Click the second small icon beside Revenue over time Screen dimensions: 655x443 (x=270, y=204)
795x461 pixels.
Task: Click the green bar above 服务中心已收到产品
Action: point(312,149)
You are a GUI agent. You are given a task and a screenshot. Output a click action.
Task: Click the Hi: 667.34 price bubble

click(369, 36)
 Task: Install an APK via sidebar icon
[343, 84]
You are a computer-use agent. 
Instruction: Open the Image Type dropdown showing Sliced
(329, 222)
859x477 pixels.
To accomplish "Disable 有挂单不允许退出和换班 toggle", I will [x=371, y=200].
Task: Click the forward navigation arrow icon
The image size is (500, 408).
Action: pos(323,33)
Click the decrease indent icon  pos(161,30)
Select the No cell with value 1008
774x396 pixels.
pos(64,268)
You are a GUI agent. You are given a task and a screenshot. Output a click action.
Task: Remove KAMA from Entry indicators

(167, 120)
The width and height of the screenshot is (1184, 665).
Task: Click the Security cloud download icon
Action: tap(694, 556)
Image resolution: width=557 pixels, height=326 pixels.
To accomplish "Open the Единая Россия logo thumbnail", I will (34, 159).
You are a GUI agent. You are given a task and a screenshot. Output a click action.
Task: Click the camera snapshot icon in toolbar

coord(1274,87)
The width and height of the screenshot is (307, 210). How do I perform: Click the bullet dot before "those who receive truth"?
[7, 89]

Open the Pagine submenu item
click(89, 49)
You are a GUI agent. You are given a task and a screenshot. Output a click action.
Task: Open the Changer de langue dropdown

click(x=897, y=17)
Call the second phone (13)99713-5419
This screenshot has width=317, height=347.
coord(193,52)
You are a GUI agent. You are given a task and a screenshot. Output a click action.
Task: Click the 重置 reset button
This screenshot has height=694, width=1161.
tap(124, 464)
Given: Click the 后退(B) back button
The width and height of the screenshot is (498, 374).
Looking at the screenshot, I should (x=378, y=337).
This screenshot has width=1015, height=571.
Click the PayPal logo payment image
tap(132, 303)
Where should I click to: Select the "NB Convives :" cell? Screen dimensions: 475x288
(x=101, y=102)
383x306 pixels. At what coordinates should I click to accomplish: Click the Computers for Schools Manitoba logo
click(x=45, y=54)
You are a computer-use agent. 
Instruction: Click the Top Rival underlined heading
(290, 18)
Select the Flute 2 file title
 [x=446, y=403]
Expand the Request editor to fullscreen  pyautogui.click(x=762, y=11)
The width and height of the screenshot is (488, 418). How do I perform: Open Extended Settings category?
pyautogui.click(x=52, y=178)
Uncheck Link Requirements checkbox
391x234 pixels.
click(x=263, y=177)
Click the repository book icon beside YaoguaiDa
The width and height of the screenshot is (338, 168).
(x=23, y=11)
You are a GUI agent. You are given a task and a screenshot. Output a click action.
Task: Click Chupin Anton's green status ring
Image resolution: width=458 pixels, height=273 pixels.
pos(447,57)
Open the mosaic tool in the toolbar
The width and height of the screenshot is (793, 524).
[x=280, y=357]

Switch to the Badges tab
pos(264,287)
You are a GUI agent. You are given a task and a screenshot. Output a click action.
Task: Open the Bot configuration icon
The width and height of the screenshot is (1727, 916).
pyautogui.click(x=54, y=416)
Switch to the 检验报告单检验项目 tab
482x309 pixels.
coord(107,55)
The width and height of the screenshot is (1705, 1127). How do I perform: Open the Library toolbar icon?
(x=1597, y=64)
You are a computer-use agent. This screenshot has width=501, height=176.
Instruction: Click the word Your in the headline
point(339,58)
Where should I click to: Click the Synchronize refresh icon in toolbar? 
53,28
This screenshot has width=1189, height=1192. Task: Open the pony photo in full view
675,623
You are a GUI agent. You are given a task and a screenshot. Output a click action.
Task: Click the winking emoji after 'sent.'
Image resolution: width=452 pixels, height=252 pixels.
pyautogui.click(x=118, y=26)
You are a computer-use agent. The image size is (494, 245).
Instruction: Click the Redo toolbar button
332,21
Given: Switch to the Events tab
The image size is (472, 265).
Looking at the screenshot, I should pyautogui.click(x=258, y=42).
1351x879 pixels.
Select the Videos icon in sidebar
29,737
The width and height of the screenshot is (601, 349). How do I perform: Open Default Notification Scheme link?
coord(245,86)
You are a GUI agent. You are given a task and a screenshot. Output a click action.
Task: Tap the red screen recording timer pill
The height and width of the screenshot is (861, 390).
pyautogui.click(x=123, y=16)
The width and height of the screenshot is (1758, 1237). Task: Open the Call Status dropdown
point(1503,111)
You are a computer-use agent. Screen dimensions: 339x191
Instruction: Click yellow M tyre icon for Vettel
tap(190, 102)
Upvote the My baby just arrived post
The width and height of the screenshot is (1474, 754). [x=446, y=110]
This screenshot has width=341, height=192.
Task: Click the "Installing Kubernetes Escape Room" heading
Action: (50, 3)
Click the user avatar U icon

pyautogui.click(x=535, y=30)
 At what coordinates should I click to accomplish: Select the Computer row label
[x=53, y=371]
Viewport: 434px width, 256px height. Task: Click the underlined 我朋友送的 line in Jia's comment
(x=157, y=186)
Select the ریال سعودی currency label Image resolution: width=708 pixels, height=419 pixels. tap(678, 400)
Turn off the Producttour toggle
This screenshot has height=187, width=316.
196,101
_ _ _ _ _ _ _
> _Goal of the exercise_
Retype the stretch of rows from the line containing "Given: Switch to the Events tab" through the line containing "point(1503,111)", reproducing each line without any change.

> _Right answer_
Given: Switch to the Events tab
The image size is (472, 265).
Looking at the screenshot, I should pyautogui.click(x=258, y=42).
1351x879 pixels.
Select the Videos icon in sidebar
29,737
The width and height of the screenshot is (601, 349). How do I perform: Open Default Notification Scheme link?
coord(245,86)
You are a GUI agent. You are given a task and a screenshot. Output a click action.
Task: Tap the red screen recording timer pill
The height and width of the screenshot is (861, 390).
pyautogui.click(x=123, y=16)
The width and height of the screenshot is (1758, 1237). Task: Open the Call Status dropdown
point(1503,111)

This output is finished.